Basically, our brain seeks out discomfort and will draw any bridges it needs to get there. Therefore, our pursuit of a completely comfortable life can never be achieved.
Personally, I no longer deal with the uneasiness about people yelling at me in the streets; instead, I get the same level of stress from work meetings or going in to renew my gym membership. Objectively, meetings are much more comfortable than strangers yelling at me, but my brain has scaled to accommodate a much smaller comfort zone, so comfortable situations have suddenly become riddled with stress.

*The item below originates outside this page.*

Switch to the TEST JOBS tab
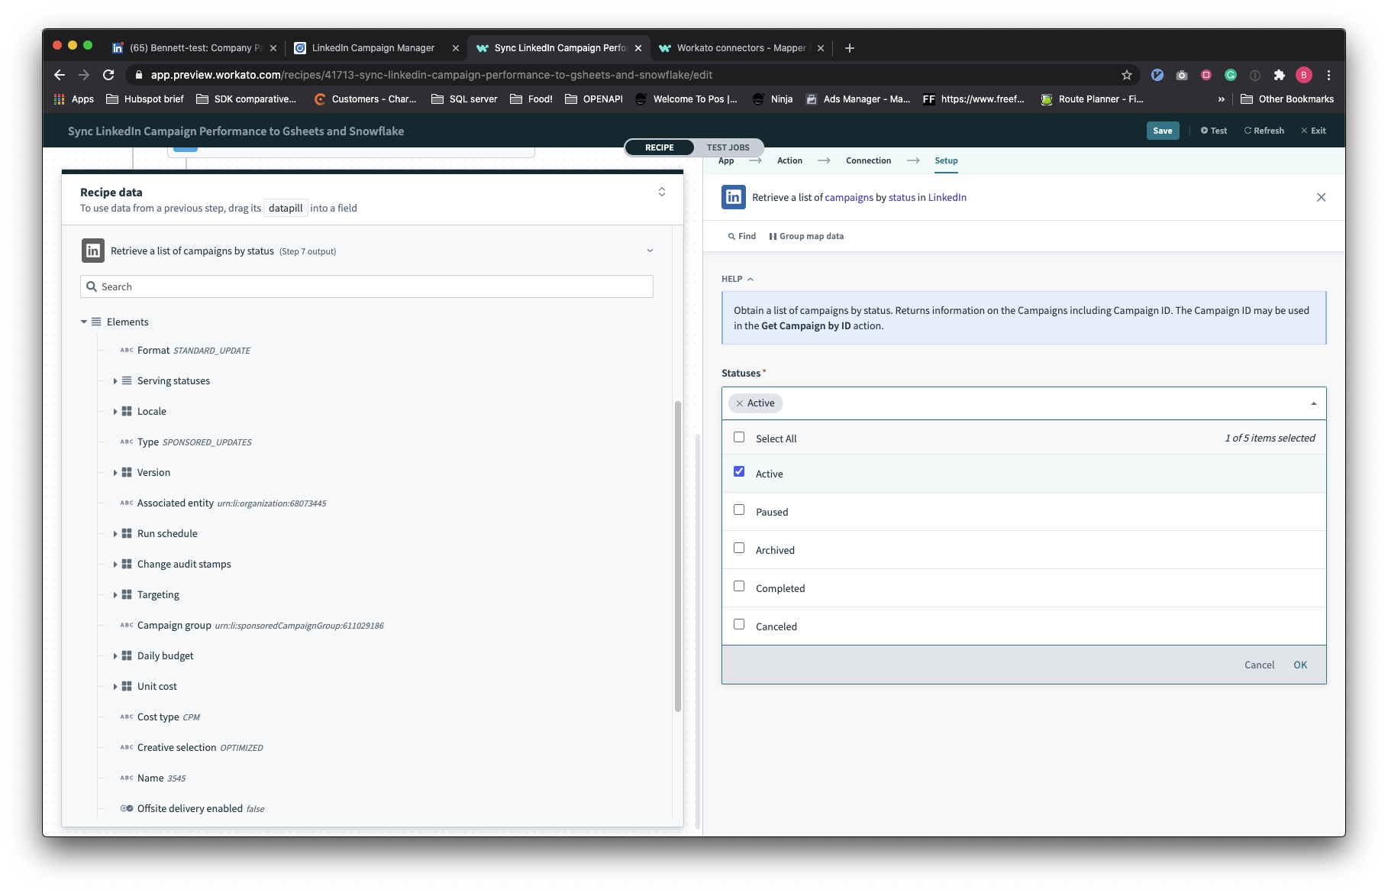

In other words, your discomfort is a sunk cost. No matter how we attempt to avoid bad things, our brain will always make something out to be scarier than maybe it actually is in reality.
So given we are at a sunk cost for feeling uncomfortable, why not put yourself out there? If you are already going to feel discomfort, why not utilize that discomfort and push yourself? According to a study done on novelty exploration, there is a dopamine trigger in our brain that can only be activated by trying new things.
Living a comfortable life is not satisfying. You will not only be missing out on building your life with new experiences, but you will also be chasing a level of comfort that simply does not exist. Even if you like routine, we still need to be seeking ways to push ourselves into new and exciting experiences.
The world is a scary place, and no matter what you do, it is going to remain that way. The best thing you can do is utilize this knowledge, and push yourself to experiment.
Become comfortable with being uncomfortable, and suddenly the world will open up.